*** Provided information ***

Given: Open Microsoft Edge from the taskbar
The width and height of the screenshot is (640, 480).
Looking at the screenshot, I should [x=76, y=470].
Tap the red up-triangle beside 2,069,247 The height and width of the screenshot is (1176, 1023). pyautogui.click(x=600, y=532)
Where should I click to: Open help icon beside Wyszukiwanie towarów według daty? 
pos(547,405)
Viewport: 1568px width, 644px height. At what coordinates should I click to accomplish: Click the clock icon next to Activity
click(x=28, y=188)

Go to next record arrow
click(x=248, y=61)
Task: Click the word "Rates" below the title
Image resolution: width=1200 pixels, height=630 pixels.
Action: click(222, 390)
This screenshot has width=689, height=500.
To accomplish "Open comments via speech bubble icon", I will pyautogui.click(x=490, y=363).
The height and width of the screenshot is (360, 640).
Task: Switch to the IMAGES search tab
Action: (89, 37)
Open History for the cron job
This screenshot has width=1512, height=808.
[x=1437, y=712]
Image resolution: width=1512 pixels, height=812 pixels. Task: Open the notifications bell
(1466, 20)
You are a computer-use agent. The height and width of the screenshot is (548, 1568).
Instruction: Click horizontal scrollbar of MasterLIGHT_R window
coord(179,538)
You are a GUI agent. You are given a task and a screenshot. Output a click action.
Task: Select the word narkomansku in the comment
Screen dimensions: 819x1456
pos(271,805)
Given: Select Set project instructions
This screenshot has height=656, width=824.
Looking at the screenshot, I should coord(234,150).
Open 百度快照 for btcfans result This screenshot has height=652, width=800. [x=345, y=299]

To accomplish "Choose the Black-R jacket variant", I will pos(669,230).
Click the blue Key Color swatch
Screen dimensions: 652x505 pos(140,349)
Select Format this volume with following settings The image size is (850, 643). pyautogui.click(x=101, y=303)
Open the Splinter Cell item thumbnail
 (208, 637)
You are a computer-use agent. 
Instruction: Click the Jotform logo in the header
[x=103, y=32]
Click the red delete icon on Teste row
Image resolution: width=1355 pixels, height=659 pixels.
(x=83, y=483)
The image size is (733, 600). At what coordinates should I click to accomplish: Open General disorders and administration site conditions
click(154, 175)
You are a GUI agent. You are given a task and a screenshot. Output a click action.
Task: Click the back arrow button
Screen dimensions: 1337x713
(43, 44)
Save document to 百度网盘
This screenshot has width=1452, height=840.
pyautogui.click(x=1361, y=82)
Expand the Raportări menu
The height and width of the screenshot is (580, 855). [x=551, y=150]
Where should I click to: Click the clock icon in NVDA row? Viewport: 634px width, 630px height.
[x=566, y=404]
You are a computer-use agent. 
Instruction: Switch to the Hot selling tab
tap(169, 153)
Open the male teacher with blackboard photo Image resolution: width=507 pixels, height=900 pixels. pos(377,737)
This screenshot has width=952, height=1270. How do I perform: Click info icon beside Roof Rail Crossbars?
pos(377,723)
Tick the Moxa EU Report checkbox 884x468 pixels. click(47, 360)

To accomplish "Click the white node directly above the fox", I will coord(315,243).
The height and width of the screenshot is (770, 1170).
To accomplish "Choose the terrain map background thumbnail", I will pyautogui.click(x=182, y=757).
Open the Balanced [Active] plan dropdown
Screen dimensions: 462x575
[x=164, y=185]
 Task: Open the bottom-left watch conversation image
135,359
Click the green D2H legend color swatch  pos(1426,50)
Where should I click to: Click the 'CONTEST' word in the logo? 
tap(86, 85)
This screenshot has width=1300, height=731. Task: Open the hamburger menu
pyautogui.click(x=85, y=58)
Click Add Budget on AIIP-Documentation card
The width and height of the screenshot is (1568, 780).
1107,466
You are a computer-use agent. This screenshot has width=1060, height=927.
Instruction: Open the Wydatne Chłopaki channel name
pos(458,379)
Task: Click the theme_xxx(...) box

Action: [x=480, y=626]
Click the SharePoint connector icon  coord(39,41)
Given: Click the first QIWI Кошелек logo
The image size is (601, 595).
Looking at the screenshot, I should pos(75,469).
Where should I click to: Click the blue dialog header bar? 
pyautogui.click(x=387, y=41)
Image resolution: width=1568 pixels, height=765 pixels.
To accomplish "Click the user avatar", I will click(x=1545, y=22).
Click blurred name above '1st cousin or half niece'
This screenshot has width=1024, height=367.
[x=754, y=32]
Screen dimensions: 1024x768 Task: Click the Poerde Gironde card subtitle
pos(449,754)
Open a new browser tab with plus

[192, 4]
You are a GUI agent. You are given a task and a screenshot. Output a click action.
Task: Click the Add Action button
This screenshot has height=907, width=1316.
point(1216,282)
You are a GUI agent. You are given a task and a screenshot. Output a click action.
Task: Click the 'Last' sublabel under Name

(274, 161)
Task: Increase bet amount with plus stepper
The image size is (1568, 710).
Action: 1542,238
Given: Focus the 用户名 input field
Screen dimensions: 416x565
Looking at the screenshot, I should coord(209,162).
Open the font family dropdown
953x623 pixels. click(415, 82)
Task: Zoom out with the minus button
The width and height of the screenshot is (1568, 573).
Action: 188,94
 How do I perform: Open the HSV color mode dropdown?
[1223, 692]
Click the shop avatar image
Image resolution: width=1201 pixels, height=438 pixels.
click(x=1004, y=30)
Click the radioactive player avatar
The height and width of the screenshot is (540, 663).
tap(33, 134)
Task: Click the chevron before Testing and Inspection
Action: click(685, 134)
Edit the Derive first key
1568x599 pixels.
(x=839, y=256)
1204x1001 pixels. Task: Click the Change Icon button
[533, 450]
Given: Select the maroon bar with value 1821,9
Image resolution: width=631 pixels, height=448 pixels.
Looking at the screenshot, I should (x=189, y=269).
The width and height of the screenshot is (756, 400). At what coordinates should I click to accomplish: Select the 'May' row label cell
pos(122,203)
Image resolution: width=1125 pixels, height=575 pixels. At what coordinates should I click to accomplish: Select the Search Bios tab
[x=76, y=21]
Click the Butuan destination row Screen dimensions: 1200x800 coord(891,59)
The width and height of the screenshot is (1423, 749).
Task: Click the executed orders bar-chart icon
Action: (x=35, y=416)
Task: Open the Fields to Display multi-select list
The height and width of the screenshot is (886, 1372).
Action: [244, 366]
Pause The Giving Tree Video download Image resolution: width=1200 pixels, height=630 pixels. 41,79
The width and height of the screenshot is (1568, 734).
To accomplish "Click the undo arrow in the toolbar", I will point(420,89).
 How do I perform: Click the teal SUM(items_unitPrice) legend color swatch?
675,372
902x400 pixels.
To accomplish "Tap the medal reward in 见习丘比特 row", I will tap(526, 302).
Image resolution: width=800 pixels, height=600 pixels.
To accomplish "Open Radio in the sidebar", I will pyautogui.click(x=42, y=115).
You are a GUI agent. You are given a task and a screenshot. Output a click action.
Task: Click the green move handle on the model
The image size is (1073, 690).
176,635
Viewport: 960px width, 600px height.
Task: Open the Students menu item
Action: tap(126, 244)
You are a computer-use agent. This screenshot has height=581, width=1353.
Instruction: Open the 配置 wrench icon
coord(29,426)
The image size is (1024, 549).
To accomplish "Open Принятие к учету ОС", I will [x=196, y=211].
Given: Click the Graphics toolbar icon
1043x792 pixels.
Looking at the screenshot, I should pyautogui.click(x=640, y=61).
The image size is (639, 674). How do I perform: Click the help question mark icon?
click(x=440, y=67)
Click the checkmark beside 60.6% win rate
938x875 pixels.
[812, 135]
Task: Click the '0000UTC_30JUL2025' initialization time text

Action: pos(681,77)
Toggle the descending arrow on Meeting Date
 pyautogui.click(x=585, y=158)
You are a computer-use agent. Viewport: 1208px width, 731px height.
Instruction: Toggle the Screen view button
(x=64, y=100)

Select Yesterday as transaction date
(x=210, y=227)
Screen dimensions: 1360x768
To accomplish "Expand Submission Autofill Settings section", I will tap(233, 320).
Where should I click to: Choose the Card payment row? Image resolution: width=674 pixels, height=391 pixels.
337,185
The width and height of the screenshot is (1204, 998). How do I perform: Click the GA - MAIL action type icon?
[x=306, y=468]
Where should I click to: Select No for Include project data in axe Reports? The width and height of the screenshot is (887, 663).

*** End of Provided information ***

**What is needed**
Quote the records above from their first line through the line containing "You are a computer-use agent. The", both ends included.

**Output of the exercise**
Given: Open Microsoft Edge from the taskbar
The width and height of the screenshot is (640, 480).
Looking at the screenshot, I should [x=76, y=470].
Tap the red up-triangle beside 2,069,247 The height and width of the screenshot is (1176, 1023). pyautogui.click(x=600, y=532)
Where should I click to: Open help icon beside Wyszukiwanie towarów według daty? 
pos(547,405)
Viewport: 1568px width, 644px height. At what coordinates should I click to accomplish: Click the clock icon next to Activity
click(x=28, y=188)

Go to next record arrow
click(x=248, y=61)
Task: Click the word "Rates" below the title
Image resolution: width=1200 pixels, height=630 pixels.
Action: click(222, 390)
This screenshot has width=689, height=500.
To accomplish "Open comments via speech bubble icon", I will pyautogui.click(x=490, y=363).
The height and width of the screenshot is (360, 640).
Task: Switch to the IMAGES search tab
Action: (89, 37)
Open History for the cron job
This screenshot has width=1512, height=808.
[x=1437, y=712]
Image resolution: width=1512 pixels, height=812 pixels. Task: Open the notifications bell
(1466, 20)
You are a computer-use agent. The height and width of the screenshot is (548, 1568).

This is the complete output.